With the introductions and pleasantries aside, the forum kicked off with Dr Melanie Swalwell interviewing Warren Spector on the general aspect of collecting. In this candid interview, Mr Spector covered a wide range of topics including; his vast collection, how he came to won what he does, difficulties in preserving and obtaining material, and so forth.
Now I thought I was bad with not being able to park my car in our garage due to it being filled with my video game collections, but Warren had to purchase a house next door in order to accommodate his vast collection, turning it into an art museum. In any case, if there was one thing I took away from all this it’s the Collyer brothers! The story of two old NY brothers/collectors/hoarders who ended up dying in their home from the very booby-traps they set to prevent looters from stealing their goods. (go on, wiki it! You know you want to ;))

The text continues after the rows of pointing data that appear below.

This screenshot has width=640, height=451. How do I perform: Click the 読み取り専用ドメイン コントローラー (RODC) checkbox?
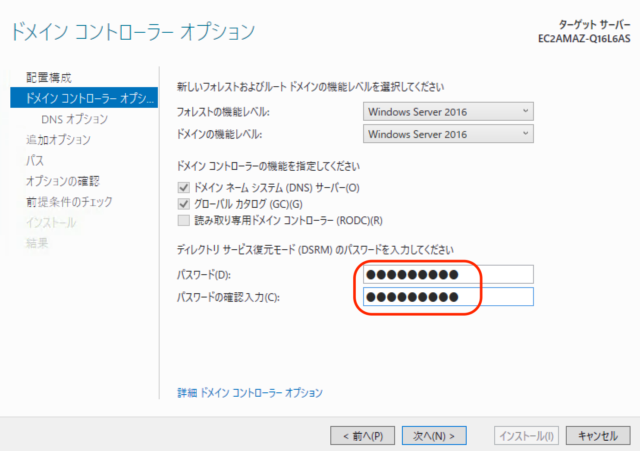(x=183, y=220)
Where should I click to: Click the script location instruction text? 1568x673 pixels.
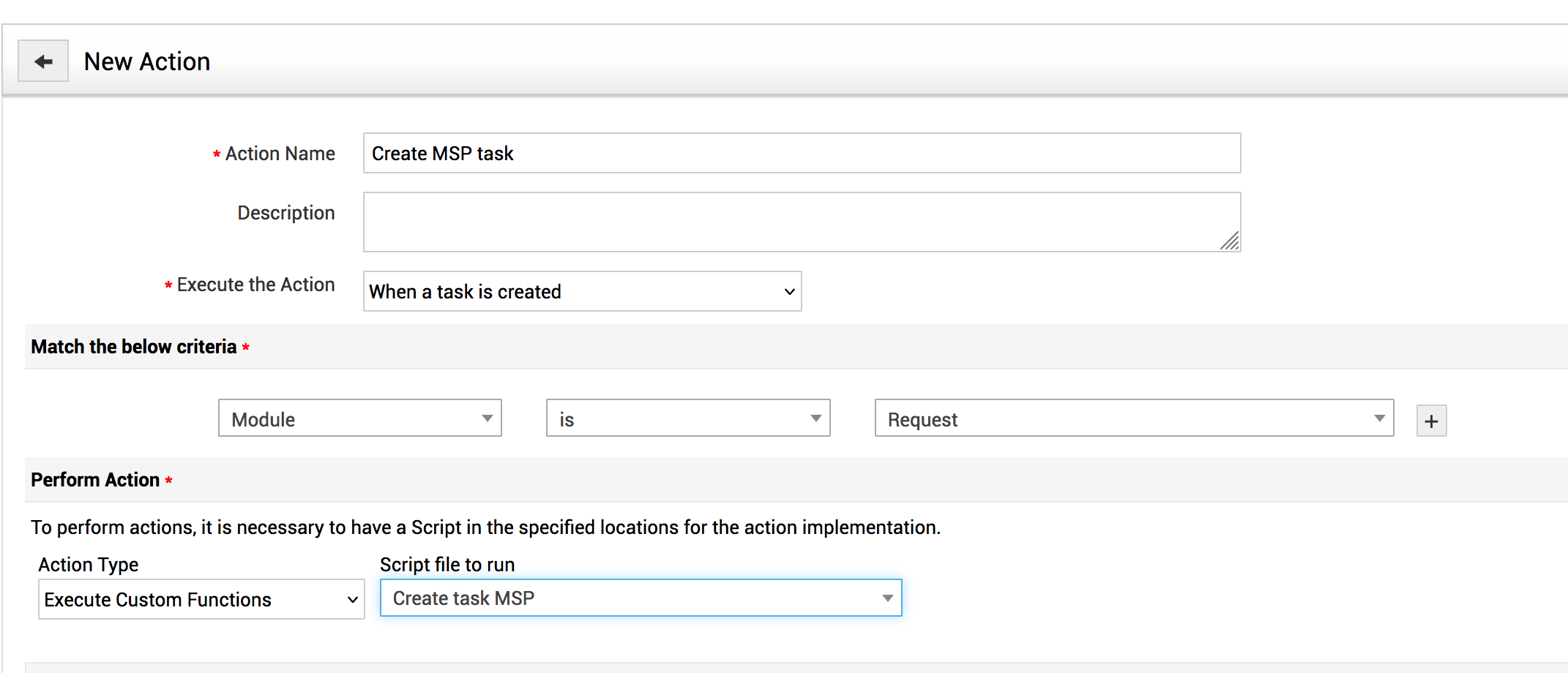[x=485, y=527]
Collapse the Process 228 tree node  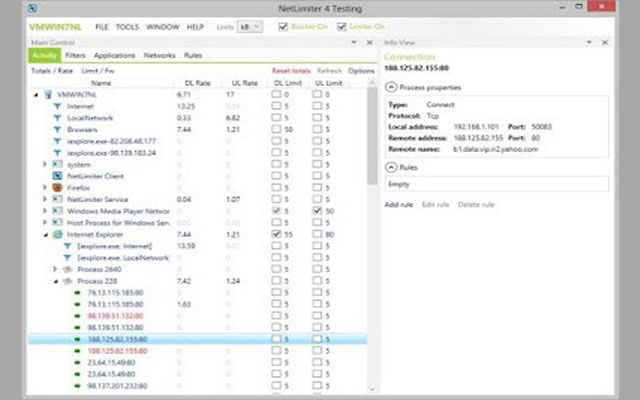[55, 281]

Next the curator and academic Helen Stuckey took the floor with a look into the preservation of video games and the difficulties encountered in doing so. These difficulties being not only of the legal variety, but also on a more personal level. For example, as fan knowledge is based on the users actual experience, how can you adequately preserve this aspect along with the game? She brought up many interesting points that people may not necessarily give thought to. It was also interesting to hear of all the obstacles that are encountered in trying to collect and display items of a copyrighted nature, which leads us to our next guest speaker.

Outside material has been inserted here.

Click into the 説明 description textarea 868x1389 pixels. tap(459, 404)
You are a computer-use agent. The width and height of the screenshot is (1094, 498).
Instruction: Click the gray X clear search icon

Susan Corbett, from Victoria University of New Zealand, gave a presentation on copyright law and video games. For me this was the most interesting presentation of the day as I, like many collectors, would not have gone into the fine details of the law when it comes to collecting. Assuming you purchase originals and don’t pirate your software all is good, right? Wrong. Susan explored a wide range of legal ramifications when it comes to copyrights and video games.
Things to consider include: cultural heritage implications – not only to get access to but also the preservation of, orphans (ie: were the original copyright holder is unknown or lost), public archiving, and many more. Expanding on this there’s also the case of government vs rights holders, fake orphans, and numerous other roadblocks along the way. The urgency of digital heritage preservation was brought home with the examination of physical fragility, obsolete platforms and operating systems. These points and countermeasures were in turn elaborated on by Dr. Winfried Bergmeyer, our final presenter.
Dr Bergmeyer of the Berlin Computerspielemuseum further discussed the importance of archiving and preserving video gaming history and showed us a glimpse of how that is currently being done via a video tour of the amazing Computerspielemuseum in Germany. While being a purist and never giving in to emulation myself, for the first time I found the case of emulation to be a worthy one. Due to the fragile nature of old media, the museum implicated a great emulation project in order to facilitate universal access the cultural heritage that are video games.
The forum finished with a Q&A session in which all four speakers participated; there was also an opportunity to get autographs.
Overall it was a very enlightening forum with many issues raised that I, and possibly other collectors in attendance, wouldn’t have given much thought to. I noticed that the event was being filmed and I hope to be able to view the recording. If you have a chance to see it yourself I highly recommend it (if attained by legal means of course).